A notice was displayed at the park’s entrance asking people to refrain from throwing cherry blossom viewing parties, and similar announcements also have been broadcast over the park’s PA system. Park visitors are requested to go home earlier than usual.
“It’s probably not the best idea to celebrate wildly at night, but I think it’s perfectly fine for people to gather in the daytime to drink and eat,” said a 70-year-old man from Fuchu, Tokyo, who was photographing cherry blossoms reflected in the pond.
At Yasukuni Shrine in Chiyoda Ward, Tokyo, many signs on display Saturday said, “Please refrain from throwing cherry blossom viewing parties.” Because of this, there have been fewer visitors to the shrine than usual at this time of year.
Elsewhere in Japan, Ujigawa Sakura Matsuri festival, which was to take place on Saturday and Sunday near Byodoin temple in Uji, Kyoto Prefecture, was canceled.
One reason was that a water truck used to deliver water for the tea ceremony was unavailable as it had been dispatched to disaster-hit areas.
Famous for the illumination of its trees, Osaka’s April 14 to 20 “Sakura no Torinuke” event will this year go without the decorations for the first time since 1951.
Meanwhile in Kyushu, evening illuminations also were canceled at the Fukuoka Castle Cherry Blossom Festival held at Maizuru Park in Chuo Ward, Fukuoka.
Similarly, the lighting of paper lanterns at two Nagasaki cherry blossom festivals–in Kazagashira and Tateyama Parks–were also halted.
But hanami parties are not the only “indulgent” events to have been canceled or postponed.
Originally scheduled to take place on May 20 to 22, the 2011 Sanja Matsuri has been canceled. One of Tokyo’s major festivals, the Asakusa district’s Sanja Matsuri is famous for its parade of mikoshi portable shrines.
While the cancellation is somewhat due to the atmosphere surrounding the earthquake and tsunami, it also was believed that unpredictable rolling power outages in the Kanto region would prove troublesome for the event.
The Kanda Matsuri festival scheduled to be held from May 12 to 18 in Tokyo’s Kanda district also will likely be canceled.
When festival representatives held a meeting in March, they said it was more proper to send money to disaster-hit areas instead of collecting donations for their event.
The Nikko Toshogu Shrine Spring Grand Festival, which was to be held on May 17 and 18 in Nikko, Tochigi Prefecture, also has been canceled. The annual event is famous for Yabusame horseback archery and the Sennin Musha Gyoretsu “100 warriors” procession.

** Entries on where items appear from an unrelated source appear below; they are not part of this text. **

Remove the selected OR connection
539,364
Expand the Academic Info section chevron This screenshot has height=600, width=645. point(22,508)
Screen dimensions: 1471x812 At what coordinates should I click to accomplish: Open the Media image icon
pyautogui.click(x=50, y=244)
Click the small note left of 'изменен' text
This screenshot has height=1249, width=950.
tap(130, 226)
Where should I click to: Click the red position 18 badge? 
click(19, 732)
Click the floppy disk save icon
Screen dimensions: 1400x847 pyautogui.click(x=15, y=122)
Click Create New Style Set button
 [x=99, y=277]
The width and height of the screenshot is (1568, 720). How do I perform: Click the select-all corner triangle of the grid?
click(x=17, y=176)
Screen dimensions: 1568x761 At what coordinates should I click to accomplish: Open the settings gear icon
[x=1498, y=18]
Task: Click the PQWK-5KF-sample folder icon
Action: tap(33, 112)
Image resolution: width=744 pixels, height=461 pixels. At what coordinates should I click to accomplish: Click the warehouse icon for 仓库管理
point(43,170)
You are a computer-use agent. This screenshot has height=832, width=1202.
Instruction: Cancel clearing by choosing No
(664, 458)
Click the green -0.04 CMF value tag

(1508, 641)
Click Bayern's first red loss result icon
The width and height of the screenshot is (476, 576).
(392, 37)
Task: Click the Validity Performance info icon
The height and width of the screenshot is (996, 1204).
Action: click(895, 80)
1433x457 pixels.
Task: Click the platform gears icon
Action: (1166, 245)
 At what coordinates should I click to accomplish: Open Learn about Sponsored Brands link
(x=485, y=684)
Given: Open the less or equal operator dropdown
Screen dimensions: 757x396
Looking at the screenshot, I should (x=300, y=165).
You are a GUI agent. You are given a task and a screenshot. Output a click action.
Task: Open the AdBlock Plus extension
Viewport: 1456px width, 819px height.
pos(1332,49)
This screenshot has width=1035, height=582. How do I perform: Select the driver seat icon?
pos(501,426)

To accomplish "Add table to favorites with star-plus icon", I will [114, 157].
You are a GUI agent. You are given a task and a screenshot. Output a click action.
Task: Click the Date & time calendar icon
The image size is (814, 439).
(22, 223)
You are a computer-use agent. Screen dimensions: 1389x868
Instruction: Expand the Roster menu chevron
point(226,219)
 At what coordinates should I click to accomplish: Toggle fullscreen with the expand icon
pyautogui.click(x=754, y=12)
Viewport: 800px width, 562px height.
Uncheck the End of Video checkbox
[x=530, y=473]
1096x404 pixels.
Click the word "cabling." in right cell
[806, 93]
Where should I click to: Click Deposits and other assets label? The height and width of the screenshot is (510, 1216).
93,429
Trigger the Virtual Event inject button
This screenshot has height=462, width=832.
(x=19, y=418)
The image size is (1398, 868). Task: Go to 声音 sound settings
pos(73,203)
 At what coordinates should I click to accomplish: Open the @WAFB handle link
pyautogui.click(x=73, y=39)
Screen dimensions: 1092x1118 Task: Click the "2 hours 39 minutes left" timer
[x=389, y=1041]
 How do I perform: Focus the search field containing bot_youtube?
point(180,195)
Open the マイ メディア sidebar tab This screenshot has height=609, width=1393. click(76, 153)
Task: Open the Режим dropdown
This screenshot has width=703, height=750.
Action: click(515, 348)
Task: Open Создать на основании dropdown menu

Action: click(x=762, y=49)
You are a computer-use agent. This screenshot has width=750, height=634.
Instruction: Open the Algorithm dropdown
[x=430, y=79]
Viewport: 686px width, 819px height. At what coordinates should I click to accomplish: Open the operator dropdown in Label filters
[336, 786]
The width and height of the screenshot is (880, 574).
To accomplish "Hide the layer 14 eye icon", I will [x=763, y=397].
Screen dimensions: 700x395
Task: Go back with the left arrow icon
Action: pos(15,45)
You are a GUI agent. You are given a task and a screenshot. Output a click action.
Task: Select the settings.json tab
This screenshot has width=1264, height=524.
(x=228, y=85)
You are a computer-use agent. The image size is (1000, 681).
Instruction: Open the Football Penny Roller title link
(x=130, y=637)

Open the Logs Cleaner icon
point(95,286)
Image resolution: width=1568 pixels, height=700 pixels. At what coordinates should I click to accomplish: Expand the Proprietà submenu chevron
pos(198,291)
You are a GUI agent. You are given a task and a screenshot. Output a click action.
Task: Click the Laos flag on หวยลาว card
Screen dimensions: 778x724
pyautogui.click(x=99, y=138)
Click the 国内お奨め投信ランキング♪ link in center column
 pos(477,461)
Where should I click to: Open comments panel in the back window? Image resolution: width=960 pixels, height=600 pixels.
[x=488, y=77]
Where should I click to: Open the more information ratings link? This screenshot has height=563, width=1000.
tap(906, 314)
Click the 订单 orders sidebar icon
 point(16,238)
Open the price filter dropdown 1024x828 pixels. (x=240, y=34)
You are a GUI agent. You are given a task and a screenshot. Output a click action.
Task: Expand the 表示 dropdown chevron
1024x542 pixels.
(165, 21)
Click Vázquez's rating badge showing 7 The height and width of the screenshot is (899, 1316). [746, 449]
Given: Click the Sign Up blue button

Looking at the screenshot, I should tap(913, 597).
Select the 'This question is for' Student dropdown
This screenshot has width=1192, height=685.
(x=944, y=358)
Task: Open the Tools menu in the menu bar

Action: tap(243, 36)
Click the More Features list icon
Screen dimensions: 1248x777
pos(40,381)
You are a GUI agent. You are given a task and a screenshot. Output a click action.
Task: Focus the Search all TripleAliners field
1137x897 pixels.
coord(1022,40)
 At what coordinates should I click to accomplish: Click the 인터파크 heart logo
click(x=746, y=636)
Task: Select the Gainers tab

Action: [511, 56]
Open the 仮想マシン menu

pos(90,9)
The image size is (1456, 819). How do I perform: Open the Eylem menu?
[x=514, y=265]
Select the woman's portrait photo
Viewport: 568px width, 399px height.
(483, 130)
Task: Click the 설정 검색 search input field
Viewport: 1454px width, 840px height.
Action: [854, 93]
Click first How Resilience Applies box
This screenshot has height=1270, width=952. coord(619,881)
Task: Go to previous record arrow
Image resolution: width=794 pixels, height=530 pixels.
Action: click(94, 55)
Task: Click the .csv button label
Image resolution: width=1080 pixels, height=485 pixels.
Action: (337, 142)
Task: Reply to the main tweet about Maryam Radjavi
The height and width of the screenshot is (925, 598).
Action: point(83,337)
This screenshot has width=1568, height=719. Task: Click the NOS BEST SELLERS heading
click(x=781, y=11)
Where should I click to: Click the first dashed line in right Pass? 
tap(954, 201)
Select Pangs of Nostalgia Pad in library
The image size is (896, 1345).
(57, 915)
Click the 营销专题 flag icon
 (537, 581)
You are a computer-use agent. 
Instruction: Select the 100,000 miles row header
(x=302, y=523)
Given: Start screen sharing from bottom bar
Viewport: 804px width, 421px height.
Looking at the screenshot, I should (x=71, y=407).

The last time the shrine canceled the festival was in 1988, when Emperor Showa became ill.
“Considering the extent of the damage to the quake-hit areas, we thought it was appropriate [to cancel the event],” said a priest.
Commenting on the numerous festival and event cancellations, Prof. Tatsuo Inamasu of Hosei University, a social psychology researcher, said: “I assume such restraint is out of consideration for the quake victims’ feelings, but I also think the victims wouldn’t wish [such constraints] to dampen the mood of the entire nation.
“I believe festivals and hanami–within reason–should be allowed. People would be better off channeling the energy in a positive direction by, for example, collecting donations for quake victims on such occasions,” he said.
“At the time of the Great Hanshin Earthquake, most events weren’t canceled as it was thought despite the seriousness of the situation, positivity should be encouraged as much as possible,” said Masao Kimura, a freelance entertainment event producer and former executive of Yoshimoto Kogyo.
“With this quake, however, there are different factors involved. The rolling power outages and nuclear accident may cause difficulties attracting the usual spectators. But I think it’s overkill canceling everything or restraining from putting on events nationwide,” he said.